Thanks for all of this practical advice.
I think my course of action will be that I will leave it "as is" for a month or so, but run through Richie's checklist.
Then, when I have calmed down, I will have to remove the whole switch to get the motor cover off (since this is one of only two switches where I left the motor cover screwed down when I mounted the switch), and see what is inside.
If I can't really see anything, then I'm going to try using a barrel connector to go over the split-4 pin. (I just saw one of these last week when I replaced a 6 volt tail light on my tractor, and the light came with one of these barrel connectors attached.)
If that doesn't work, then I'm going to permanently solder a 6 inch wire to it, and wrap it in electric tape to seal it up.
When I remove the motor cover, if I see anything mechanically wrong, I will post a picture of it here, as a warning to others of what can happen.
My current "theory" is this: I always had trouble with this particular split-pin, because the original plug it came with was too loose and it was giving me a spotty connection. So, I very gently "spread" the four parts of the pin with a razor blade, to open the parts up just a bit, and put the plug back on. This lasted for a few months, but then I started having some spotty current flow again.

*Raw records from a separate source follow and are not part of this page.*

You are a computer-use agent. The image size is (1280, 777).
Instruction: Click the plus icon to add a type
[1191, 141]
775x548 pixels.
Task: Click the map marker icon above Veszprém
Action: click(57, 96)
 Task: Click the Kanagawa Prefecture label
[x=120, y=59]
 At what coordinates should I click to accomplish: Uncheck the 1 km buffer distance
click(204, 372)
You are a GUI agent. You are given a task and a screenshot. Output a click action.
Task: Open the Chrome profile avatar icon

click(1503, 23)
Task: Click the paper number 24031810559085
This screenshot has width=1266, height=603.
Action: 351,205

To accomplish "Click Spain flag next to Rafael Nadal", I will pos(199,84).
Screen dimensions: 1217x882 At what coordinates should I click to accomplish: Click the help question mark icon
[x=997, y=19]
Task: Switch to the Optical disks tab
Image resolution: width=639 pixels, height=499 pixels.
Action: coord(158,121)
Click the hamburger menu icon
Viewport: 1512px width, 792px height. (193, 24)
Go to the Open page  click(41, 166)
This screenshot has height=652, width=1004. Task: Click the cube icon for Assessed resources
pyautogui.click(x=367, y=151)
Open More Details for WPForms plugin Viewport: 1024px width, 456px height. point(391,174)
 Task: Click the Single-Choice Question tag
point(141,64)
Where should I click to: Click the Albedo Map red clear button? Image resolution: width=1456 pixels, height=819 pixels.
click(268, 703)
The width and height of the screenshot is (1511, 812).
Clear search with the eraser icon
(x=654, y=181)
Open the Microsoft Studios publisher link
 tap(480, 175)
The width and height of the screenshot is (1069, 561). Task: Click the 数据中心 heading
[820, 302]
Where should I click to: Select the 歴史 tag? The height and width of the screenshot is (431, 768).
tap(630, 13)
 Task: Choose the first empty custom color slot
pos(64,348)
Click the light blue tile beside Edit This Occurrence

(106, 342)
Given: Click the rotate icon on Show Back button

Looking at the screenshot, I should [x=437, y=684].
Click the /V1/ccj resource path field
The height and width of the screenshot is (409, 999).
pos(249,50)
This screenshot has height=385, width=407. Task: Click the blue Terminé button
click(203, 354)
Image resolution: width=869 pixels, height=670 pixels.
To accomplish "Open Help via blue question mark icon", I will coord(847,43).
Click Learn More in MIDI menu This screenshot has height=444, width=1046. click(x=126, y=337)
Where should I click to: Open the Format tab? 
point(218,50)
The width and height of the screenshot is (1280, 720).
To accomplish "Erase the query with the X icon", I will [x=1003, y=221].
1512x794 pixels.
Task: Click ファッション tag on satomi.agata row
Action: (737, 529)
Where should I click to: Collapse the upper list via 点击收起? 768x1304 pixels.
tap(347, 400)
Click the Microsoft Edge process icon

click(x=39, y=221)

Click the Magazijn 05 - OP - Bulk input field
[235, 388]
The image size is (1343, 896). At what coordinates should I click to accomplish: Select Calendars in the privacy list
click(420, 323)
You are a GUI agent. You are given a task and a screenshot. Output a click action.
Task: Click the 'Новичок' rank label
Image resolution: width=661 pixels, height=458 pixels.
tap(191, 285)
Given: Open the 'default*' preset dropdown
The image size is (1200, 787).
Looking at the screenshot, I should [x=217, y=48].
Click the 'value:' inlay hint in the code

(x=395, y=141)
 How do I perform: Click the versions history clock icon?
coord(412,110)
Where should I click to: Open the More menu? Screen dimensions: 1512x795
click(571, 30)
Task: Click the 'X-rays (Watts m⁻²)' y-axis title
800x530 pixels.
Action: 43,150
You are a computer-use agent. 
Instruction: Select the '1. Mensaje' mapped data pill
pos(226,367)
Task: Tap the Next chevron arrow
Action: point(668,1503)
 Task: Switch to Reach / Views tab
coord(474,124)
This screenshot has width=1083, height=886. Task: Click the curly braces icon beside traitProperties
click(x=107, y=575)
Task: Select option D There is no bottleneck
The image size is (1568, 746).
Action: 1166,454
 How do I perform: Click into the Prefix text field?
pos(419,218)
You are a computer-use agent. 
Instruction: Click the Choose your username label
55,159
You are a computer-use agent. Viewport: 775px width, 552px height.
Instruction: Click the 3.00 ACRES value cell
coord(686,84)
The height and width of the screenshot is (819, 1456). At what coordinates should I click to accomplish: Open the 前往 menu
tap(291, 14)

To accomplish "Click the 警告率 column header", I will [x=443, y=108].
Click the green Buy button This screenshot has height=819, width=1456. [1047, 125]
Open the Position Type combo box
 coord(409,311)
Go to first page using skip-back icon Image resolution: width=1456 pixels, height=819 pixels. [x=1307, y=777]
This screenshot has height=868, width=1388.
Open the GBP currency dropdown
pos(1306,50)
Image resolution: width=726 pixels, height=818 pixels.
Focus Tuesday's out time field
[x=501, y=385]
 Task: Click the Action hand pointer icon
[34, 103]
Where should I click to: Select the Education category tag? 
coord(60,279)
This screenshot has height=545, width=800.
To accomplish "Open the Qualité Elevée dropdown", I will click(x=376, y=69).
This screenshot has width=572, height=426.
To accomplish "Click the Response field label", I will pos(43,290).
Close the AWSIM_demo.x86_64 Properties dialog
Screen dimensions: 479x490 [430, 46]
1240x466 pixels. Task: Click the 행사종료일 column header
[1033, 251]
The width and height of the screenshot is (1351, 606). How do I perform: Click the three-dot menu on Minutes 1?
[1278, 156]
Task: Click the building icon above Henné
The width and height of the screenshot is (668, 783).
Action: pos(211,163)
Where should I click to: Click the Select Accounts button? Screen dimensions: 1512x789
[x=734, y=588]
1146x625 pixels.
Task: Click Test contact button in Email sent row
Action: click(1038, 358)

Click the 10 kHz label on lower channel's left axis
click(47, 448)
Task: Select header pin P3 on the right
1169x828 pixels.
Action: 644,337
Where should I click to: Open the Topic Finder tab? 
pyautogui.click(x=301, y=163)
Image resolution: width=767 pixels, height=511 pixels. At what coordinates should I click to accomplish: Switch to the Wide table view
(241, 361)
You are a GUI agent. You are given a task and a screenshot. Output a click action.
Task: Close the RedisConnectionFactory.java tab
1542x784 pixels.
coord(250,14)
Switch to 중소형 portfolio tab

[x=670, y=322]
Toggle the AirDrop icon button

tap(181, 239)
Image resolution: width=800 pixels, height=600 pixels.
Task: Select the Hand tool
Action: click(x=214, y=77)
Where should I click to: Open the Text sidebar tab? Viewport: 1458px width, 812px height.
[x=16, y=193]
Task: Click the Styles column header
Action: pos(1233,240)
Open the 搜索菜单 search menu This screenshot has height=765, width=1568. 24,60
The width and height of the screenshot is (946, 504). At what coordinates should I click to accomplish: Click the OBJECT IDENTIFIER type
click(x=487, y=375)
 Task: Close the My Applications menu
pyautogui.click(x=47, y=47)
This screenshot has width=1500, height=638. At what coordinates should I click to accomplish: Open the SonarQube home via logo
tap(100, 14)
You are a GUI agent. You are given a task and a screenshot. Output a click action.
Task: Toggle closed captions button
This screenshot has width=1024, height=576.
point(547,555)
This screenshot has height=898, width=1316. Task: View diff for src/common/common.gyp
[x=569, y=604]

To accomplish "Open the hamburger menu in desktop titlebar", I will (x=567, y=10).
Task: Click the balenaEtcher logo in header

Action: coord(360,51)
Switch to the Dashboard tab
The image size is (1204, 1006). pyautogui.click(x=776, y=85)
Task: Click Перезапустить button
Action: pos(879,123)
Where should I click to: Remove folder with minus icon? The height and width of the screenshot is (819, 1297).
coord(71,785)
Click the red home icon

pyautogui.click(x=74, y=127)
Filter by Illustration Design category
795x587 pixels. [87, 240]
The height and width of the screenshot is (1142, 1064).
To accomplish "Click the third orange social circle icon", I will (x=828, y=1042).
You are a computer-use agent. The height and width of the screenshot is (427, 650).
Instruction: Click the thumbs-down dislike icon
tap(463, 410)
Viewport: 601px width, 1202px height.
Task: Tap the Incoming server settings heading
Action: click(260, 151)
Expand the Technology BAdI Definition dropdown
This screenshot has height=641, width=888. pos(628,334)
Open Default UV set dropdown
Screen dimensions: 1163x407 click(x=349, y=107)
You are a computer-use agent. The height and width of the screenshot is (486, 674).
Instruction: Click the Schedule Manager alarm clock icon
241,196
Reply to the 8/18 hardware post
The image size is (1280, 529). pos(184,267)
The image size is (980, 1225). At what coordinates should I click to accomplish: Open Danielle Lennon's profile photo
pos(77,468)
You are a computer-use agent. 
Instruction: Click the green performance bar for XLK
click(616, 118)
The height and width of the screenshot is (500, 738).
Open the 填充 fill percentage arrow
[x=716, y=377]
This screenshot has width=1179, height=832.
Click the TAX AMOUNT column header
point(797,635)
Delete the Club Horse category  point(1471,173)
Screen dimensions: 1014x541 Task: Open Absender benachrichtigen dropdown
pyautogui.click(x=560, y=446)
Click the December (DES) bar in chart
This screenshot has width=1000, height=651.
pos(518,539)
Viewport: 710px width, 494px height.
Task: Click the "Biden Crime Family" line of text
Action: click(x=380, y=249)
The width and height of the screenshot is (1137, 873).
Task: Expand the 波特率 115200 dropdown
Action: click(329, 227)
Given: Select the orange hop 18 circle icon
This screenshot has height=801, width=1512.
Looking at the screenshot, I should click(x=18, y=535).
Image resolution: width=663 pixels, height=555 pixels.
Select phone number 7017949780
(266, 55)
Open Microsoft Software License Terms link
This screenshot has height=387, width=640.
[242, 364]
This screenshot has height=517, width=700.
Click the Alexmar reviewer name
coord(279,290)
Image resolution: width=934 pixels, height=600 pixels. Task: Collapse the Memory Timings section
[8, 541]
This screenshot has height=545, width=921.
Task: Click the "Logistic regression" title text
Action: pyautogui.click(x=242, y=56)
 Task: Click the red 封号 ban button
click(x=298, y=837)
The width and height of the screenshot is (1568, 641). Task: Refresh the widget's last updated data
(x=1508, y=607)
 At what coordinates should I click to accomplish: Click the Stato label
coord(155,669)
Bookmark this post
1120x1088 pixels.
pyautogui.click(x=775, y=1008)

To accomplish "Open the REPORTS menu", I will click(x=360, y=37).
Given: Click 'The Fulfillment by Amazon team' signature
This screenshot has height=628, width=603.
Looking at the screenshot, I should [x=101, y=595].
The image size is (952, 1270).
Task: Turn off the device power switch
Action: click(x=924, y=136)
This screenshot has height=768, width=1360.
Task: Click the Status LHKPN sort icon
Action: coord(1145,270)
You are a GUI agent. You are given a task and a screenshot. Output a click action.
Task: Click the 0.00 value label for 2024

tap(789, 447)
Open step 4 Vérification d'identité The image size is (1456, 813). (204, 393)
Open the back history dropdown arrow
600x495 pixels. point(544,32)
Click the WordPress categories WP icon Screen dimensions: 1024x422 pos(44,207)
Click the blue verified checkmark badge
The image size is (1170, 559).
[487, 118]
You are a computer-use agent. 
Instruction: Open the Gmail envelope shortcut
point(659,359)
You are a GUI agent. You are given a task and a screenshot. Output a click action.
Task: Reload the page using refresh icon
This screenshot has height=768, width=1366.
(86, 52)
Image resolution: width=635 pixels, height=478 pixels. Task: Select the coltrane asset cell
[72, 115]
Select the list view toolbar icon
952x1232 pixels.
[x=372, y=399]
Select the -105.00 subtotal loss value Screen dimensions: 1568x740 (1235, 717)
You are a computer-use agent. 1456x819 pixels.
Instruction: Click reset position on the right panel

So, I threw the original plug away, and replaced it with a new one. The new plug seemed to have a noticeably smaller hole in the end, and fit much tighter. This seemed to fix the electrical problem.
But, I had to pull that plug off, in order to fit the track bed under the motor housing.
I think that when I shoved it back on, the hole in the end of the plug was not totally lined up at a 90 degree angle with the four-split pin. I think that the hole captured three of the pin prongs into the plug, but the plug housing got "underneath" one of the pin prongs, so that when I pushed the plug in, it peeled that pin prong up and away from the rest of the pin like a piece of banana peel. That "one fourth" pin section then touched the metal housing or an end wire inside of the switch, and carried the constant voltage current straight into the track.
Just my theory. I'll let you know when I open up the housing.